#### Texte de la page
☆ ☆ ☆ ☆
Miséricorde, ou mon premier Guiraudie... Et sûrement mon dernier.
La rencontre aurait pu se faire il y a onze ans, avec l'Inconnu du lac. L'affiche m'avait interpellé, le postulat du film aussi – un peu à la façon de ce Miséricorde d'ailleurs – mais à chaque fois le visionnage de leurs bandes annonces respectives avaient su tuer dans l'œuf tout désir. Pourtant, cette fois-ci j'ai pris la peine d'aller au-delà de mes réticences ; j'ai suivi les quelques recommandations qu'on m'a faites. Je n'aurais peut-être pas dû.
C'est terrible mais, dès le générique, j'ai tiqué. Simplement des noms qui s'affichent sur fond de route qui défile ; route filmée en plan-séquence à travers un pare-brise. pas grand-chose donc et pourtant déjà tellement de choses de dites sur ce qu'allait être le cinéma de Guiraudie.
L'image saccade, beaucoup. Le son, manifestement pris en direct, sature et bourdonne comme jamais. Reflet dans le pare-brise. Perte brutale de netteté dans les virages. Tout ça m'interroge.
☆ ☆ ☆ ☆
#### Données fournies

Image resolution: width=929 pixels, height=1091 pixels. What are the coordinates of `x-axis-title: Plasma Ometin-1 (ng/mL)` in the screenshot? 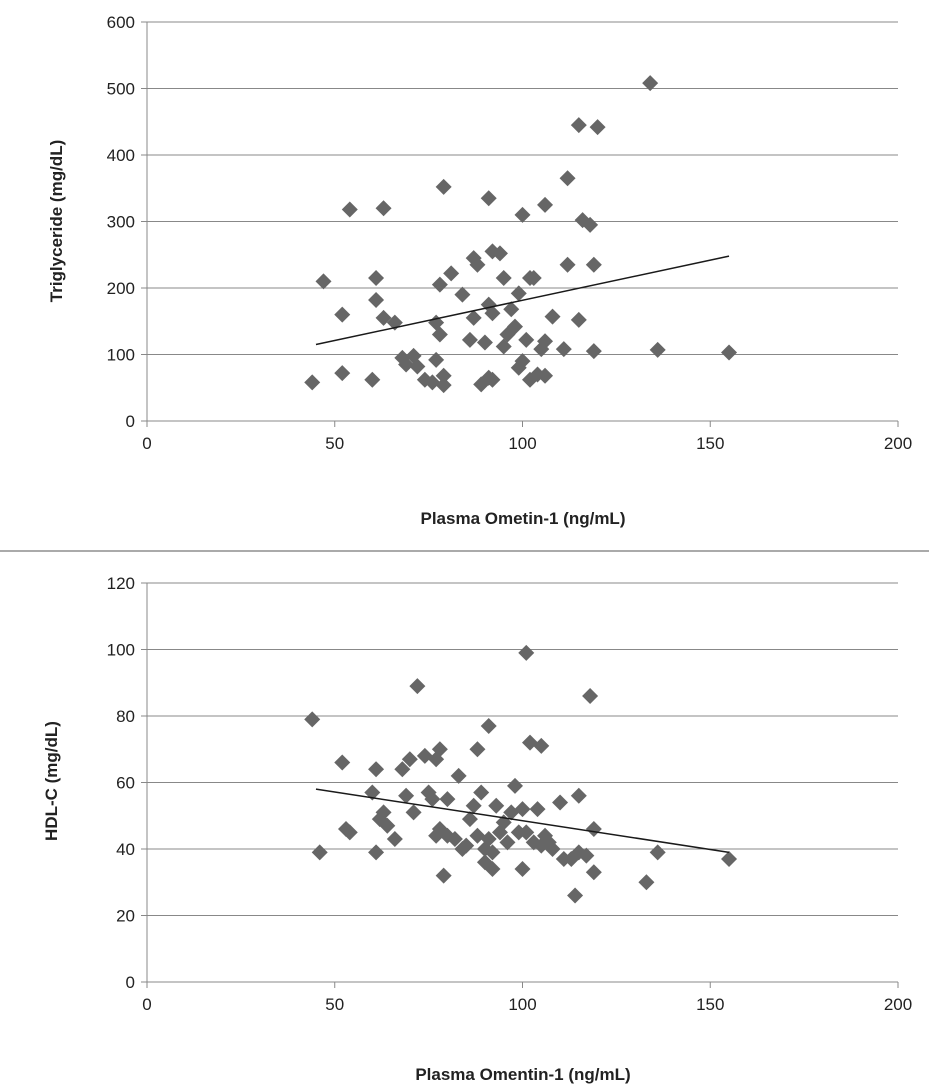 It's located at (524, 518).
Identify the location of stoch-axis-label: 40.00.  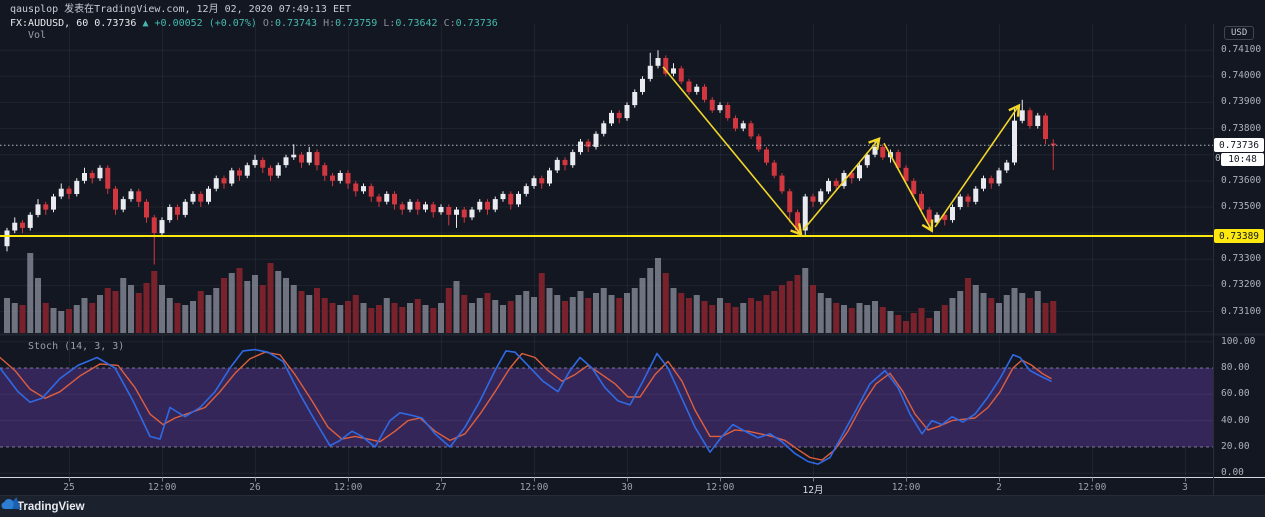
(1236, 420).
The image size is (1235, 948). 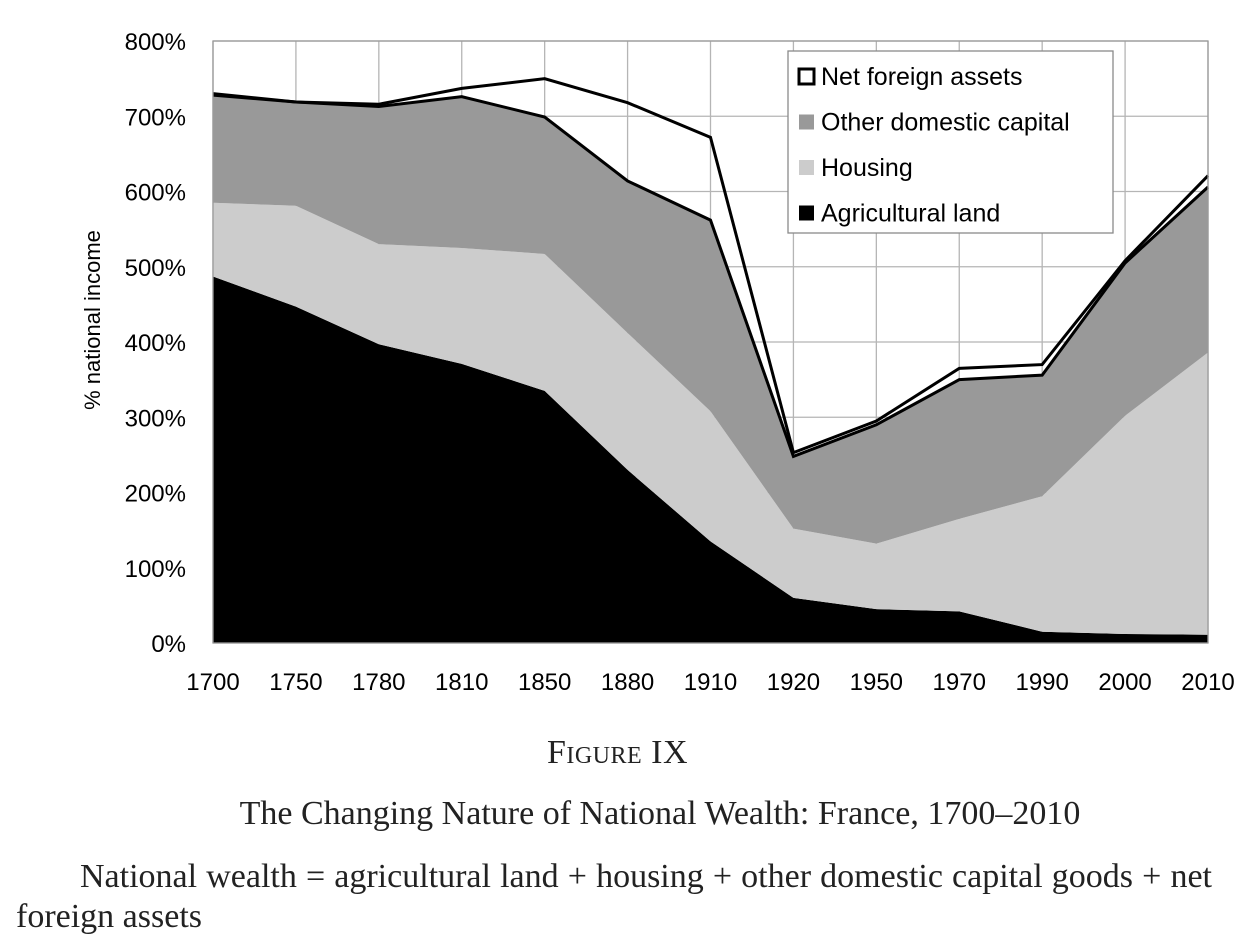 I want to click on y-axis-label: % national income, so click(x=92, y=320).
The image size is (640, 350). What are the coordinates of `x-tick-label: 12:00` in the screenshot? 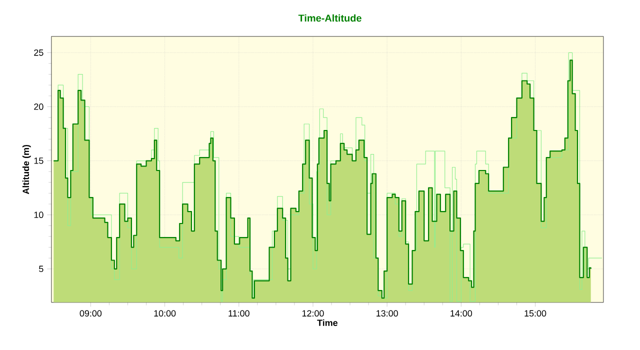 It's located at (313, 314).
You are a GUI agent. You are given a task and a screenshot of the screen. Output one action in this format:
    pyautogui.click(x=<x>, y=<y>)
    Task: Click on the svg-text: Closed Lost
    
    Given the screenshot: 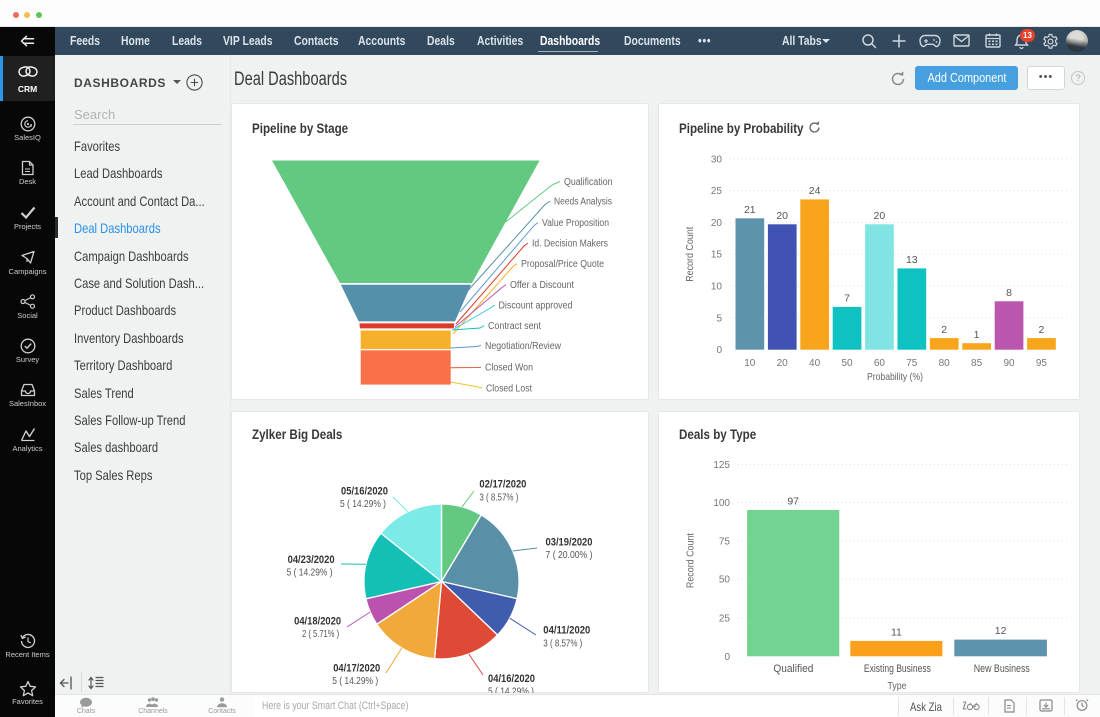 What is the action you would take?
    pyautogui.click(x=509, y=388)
☆ ☆ ☆ ☆
#### Consigne 1
D'après le texte de la page, pourquoi la rencontre avec le cinéma de Guiraudie ne s'est-elle pas faite il y a onze ans ? Répondez en une à trois phrases.
#### Consigne 2
Reprenez le passage du texte de la page qui commence par « Miséricorde, ou mon » et se poursuit jusqu'à « cinéma de Guiraudie. », en substituant « début du film » à « générique ».
#### Consigne 3
Selon le texte de la page, sur quel fond les noms s'affichent-ils pendant le générique ?
Le listing ci-dessus n'a aucun lien avec le texte de la page.

#### Réponse attendue 1
Parce qu'à chaque fois, le visionnage des bandes annonces avait tué dans l'œuf tout désir de voir le film, alors même que l'affiche et le postulat avaient suscité de l'intérêt.

#### Réponse attendue 2
Miséricorde, ou mon premier Guiraudie... Et sûrement mon dernier.
La rencontre aurait pu se faire il y a onze ans, avec l'Inconnu du lac. L'affiche m'avait interpellé, le postulat du film aussi – un peu à la façon de ce Miséricorde d'ailleurs – mais à chaque fois le visionnage de leurs bandes annonces respectives avaient su tuer dans l'œuf tout désir. Pourtant, cette fois-ci j'ai pris la peine d'aller au-delà de mes réticences ; j'ai suivi les quelques recommandations qu'on m'a faites. Je n'aurais peut-être pas dû.
C'est terrible mais, dès le début du film, j'ai tiqué. Simplement des noms qui s'affichent sur fond de route qui défile ; route filmée en plan-séquence à travers un pare-brise. pas grand-chose donc et pourtant déjà tellement de choses de dites sur ce qu'allait être le cinéma de Guiraudie.

#### Réponse attendue 3
Sur fond de route qui défile, filmée en plan-séquence à travers un pare-brise.